When we meet Sophie she is in her bedroom, sparsely furnished , but she has the key, which is an important symbol of her freedom.   We find that the crucifix on the wall was removed to a drawer.

Sophie  tells us with warmth about her boyfriend Alex, whom she met when she was 14, and loves because he is kind, gentle with her, her family like him (except her mother, who thinks he is too old for her and is suspicious of him), and she willingly goes to London with him otherwise she will not see him for 3 or 4 months.  She says that Alex warned her about people who would try to turn her against him, but that he loves her, and would not harm her – it is not his fault that he is in trouble and she would never betray him to Bernie or the police, who keep asking her questions about him.
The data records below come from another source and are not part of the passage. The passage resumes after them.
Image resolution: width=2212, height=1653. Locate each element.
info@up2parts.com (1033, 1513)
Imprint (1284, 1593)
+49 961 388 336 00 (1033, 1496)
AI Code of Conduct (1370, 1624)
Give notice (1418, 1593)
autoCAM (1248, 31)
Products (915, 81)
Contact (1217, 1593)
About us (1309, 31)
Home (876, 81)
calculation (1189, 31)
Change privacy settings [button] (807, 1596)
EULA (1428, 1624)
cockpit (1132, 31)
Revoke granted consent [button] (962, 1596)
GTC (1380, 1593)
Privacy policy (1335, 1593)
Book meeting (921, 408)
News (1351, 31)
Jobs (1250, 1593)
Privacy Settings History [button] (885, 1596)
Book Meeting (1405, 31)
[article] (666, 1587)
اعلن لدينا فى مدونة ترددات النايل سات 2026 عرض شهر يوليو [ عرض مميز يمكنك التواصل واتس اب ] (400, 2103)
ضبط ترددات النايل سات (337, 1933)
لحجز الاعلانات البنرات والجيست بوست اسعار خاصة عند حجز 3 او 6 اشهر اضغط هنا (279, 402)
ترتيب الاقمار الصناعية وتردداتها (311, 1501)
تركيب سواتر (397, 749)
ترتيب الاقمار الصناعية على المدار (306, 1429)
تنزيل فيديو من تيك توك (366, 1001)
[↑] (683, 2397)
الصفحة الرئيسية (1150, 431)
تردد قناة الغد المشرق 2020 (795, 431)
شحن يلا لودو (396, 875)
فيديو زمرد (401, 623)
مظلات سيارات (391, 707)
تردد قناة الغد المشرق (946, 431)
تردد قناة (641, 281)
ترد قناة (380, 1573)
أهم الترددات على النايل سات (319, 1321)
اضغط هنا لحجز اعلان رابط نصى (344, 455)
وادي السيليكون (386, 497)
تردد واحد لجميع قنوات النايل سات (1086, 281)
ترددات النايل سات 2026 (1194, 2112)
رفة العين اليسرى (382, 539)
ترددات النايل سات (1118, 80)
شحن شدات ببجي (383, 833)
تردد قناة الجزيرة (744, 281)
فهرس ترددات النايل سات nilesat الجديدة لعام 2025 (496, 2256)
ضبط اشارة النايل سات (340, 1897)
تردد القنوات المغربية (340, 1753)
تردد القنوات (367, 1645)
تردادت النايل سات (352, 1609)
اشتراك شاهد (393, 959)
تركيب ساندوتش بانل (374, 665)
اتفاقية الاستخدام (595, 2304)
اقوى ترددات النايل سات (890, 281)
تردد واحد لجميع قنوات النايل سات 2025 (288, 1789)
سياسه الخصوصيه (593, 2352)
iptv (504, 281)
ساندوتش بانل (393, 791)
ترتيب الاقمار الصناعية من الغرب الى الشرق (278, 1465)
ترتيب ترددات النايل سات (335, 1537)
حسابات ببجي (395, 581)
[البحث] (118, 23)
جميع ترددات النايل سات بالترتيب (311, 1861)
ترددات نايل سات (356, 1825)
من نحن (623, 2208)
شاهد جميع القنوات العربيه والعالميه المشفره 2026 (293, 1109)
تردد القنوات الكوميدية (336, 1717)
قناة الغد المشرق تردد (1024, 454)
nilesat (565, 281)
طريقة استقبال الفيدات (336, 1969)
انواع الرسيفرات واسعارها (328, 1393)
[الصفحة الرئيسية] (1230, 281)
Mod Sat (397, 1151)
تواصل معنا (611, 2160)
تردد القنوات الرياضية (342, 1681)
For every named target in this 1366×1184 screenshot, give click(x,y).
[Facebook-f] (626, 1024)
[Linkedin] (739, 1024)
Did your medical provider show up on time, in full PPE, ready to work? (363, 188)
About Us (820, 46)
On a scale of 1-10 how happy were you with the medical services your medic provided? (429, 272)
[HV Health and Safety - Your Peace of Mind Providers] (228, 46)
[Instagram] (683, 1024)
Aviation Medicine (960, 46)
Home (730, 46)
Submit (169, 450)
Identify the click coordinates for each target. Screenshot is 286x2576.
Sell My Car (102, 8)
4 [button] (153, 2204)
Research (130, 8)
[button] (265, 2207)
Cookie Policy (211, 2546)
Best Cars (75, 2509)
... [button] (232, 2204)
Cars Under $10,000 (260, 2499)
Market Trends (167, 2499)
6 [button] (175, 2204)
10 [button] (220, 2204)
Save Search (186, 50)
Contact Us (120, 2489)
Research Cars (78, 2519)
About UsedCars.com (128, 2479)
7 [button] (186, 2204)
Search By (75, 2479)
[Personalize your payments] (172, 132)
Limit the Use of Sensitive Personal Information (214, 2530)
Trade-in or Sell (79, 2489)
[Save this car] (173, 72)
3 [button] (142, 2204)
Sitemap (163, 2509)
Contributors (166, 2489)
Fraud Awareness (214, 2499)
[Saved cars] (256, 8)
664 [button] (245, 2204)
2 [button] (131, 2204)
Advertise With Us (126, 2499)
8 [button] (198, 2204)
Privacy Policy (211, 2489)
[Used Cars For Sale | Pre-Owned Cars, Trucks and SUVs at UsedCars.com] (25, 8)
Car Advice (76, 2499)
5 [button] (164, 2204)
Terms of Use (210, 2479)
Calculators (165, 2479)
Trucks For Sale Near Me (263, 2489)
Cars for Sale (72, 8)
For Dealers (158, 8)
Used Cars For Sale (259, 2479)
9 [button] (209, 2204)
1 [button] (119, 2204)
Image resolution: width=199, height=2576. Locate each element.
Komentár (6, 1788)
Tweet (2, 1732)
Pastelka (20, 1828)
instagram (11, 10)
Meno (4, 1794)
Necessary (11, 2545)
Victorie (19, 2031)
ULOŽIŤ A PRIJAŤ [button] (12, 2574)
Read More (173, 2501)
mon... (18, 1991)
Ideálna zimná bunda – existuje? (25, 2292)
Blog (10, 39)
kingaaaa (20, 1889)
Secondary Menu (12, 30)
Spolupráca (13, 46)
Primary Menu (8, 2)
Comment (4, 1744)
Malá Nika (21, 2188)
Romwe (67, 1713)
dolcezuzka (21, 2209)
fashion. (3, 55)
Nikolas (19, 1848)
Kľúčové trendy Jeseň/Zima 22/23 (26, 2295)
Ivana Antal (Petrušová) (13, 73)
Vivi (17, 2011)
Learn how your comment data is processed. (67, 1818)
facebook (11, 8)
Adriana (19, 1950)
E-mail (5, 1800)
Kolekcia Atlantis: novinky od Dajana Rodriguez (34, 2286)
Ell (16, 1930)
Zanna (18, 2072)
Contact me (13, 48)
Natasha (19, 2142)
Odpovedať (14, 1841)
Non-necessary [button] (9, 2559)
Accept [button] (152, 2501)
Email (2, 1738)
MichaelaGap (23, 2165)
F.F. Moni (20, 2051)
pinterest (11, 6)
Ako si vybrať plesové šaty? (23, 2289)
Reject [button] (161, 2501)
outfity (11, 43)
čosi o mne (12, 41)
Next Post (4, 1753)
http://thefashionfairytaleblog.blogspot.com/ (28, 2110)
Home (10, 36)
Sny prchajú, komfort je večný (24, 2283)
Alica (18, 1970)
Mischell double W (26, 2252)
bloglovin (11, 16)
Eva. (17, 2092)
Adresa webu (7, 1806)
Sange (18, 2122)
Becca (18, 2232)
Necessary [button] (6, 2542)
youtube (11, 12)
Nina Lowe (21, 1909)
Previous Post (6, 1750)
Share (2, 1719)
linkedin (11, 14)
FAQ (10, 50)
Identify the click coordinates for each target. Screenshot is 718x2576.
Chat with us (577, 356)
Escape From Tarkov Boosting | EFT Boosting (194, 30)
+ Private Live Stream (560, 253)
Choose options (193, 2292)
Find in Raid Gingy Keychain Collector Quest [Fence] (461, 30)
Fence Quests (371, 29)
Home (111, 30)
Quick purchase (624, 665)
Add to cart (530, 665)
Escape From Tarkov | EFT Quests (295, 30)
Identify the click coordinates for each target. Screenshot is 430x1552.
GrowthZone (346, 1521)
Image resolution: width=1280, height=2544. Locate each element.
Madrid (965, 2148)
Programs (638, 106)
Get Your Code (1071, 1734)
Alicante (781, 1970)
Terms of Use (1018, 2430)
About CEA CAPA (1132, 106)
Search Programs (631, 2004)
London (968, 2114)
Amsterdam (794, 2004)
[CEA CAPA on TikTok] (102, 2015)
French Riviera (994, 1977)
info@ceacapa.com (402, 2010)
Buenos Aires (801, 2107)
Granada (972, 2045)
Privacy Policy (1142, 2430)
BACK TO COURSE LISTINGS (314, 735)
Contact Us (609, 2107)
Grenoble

Clearly she is in denial over her circumstances; very certain that she has chosen to have sex with men in order to help her boyfriend, Alex, who needs the money to pay off his debt to a “bad man”.  She shows violence when challenged about her situation, but over the length of the play (and over the 45 days she has which are gradually dwindling), she starts to question herself, and gradually her story of deception, grooming, betrayal, comes out until on the last day she finally realises the extent to which she been betrayed by her “true love”.  Left bereft, cigarette burns that are revealed (stigmata?) “this is my body” (the crucifix went back on the wall about two thirds of the way through the play), we are left in tears, feeling her emotional pain, seeing her hopeless and helpless, and wondering what the future holds for her.

The play reveals the shocking reality of sex trafficking and the failure of the system to adequately respond to and support the victims.  It showed powerfully and relentlessly that 45 days can be insufficient time for a highly traumatised victim to recover sufficiently to be able to walk free and move forward.